Kuwait-Stadt. Der Emir von Kuwait, der den ölreichen Staat am Persischen Golf seit 2006 regierte, ist tot. Scheich Sabah al-Ahmed al-Sabah starb am Dienstag im Alter von 91 Jahren, wie der königliche Hof der Nachrichtenagentur KUNA mitteilte. Sein bereits designierter Nachfolger ist sein 83-jähriger Bruder, Kronprinz Scheich Nawaf al-Ahmad al-Sabah.

Der nun verstorbene Emir war in den vergangenen Jahren oft zu medizinischen Behandlungen in den USA. Im Jahr 2000 war ihm ein Herzschrittmacher eingesetzt worden, 2007 wurde er in den USA nach Medienberichten zudem erfolgreich an den Harnwegen operiert. Auch diesen Sommer war er im Juli zu einer Weiterbehandlung in den USA nach einer Operation in Kuwait.

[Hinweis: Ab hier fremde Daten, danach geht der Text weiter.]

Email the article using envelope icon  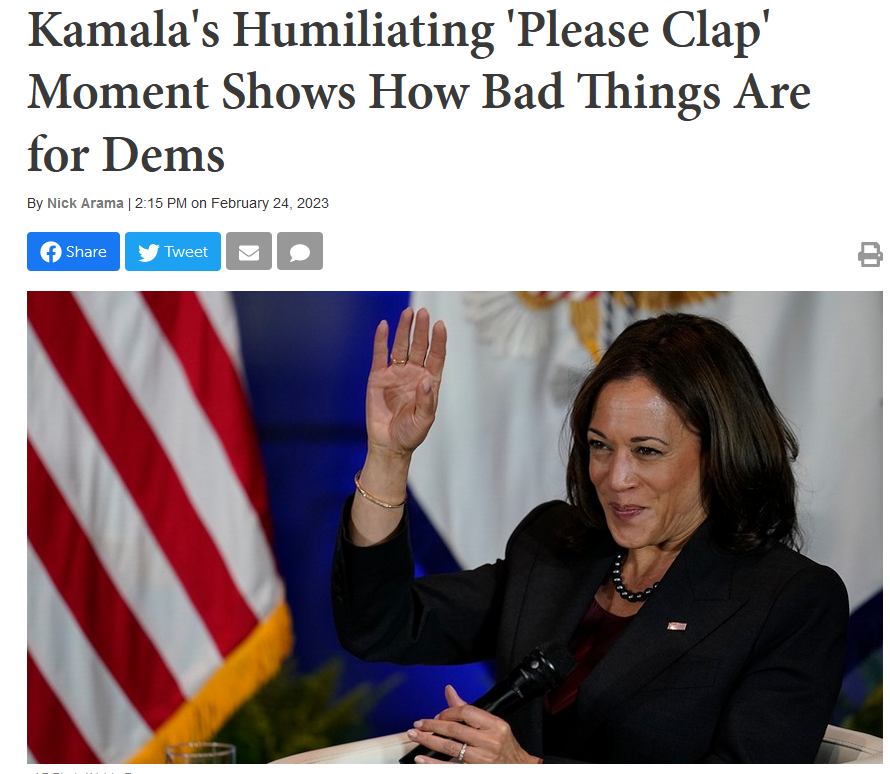click(x=249, y=251)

Zu "einigen ärztlichen Untersuchungen", wie es hieß. Er sei nach der "erfolgreichen" Operation "bei guter Gesundheit". Details zu seinem Gesundheitszustand oder möglichen Beschwerden blieben aber unter Verschluss.

Scheich Sabah diente seit 2006 als Staatsoberhaupt von Kuwait, das an den Irak und Saudi-Arabien grenzt. Zuvor war er Ministerpräsident und vier Jahrzehnte Außenminister. Das Land hatte schon vor seinem Aufstieg zum Emir den Ruf, als Mediator bei Konflikten in arabischen und muslimisch geprägten Staaten aufzutreten. Als Emir bemühte sich Sabah vor allem in der diplomatischen Krise zwischen einem Bündnis um Saudi-Arabien und Katar seit 2017. Zudem organisierte er Geberkonferenzen für Konfliktländer wie Syrien und den Irak.